Total assets in the hedge fund industry raced past $3 trillion for the first time in its history, according to a new study from data tracker eVestment. The firm says the asset growth is driven by investor flows, which it says are at the highest level since the beginning of 2007. Some $22 billion of new capital was added to hedge funds in May, bringing total flows to $93.3 billion for the year-to-date, the largest five-month total to begin a year since 2007, according to eVestment. Performance gains kicked in $37.8 billion to total assets under management in May.

“Investors continued to allocate to equity exposure in May, a trend which has persisted since June 2013,” eVestment adds in its report. Event-driven strategies received the largest amount of new assets in May thanks in large part to the strong popularity of activist funds. Although macro funds enjoyed their second straight month of net inflows, assets remain down for the year.

Over in Asia, Japanese investors indicated that they plan to hold tight with their hedge fund allocations this year. According to a survey of more than 130 investors with over $3.8 trillion in assets conducted by the Japanese branch of industry trade group AIMA and Singapore-based data provider Eurekahedge, the average share of their alternative investment portfolios allocated to hedge funds will remain at 72.5 percent for 2014, as with the prior year. Last year, hedge funds and funds of funds investing Japan rose, on average, by about 28 percent. Many respondents plan to boost their exposure to long-short equity hedge funds and event-driven strategies while cutting their exposure to CTA/managed futures funds, macro funds and fixed income strategies, according to the survey. Also, Japanese investors plan to boost their allocations to global, Asia ex-Japan and Middle East/Africa mandated funds and reduce their exposure to Latin America and Europe.
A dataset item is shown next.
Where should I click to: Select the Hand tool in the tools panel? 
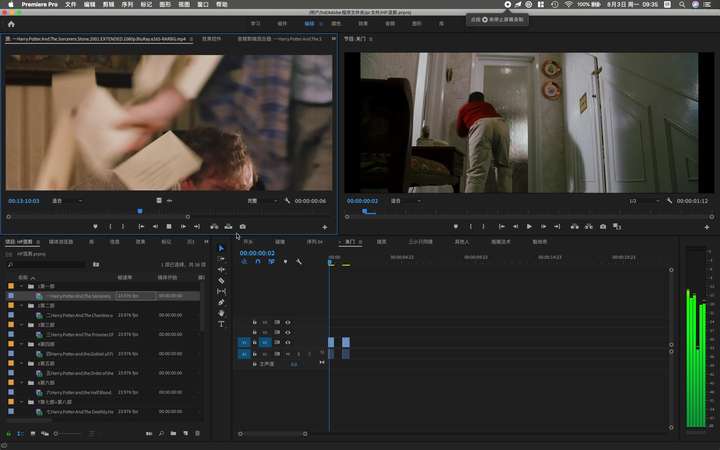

George Soros’ Soros Fund Management boosted its stake in Penn Virginia to 9.53 percent and repeated its demand that the energy company put itself up for sale. “We believe there are numerous potential acquirers who would be interested in acquiring the company at a material premium to its current trading price, as demonstrated by any number of precedent transactions in the industry,” states Soros’ chief investment officer Scott Bessent in a letter to the company’s board of directors. “Should you fail to start exploring sale alternatives, we reserve the right to take any and all actions we believe necessary to ensure that shareholder value is not further eroded.”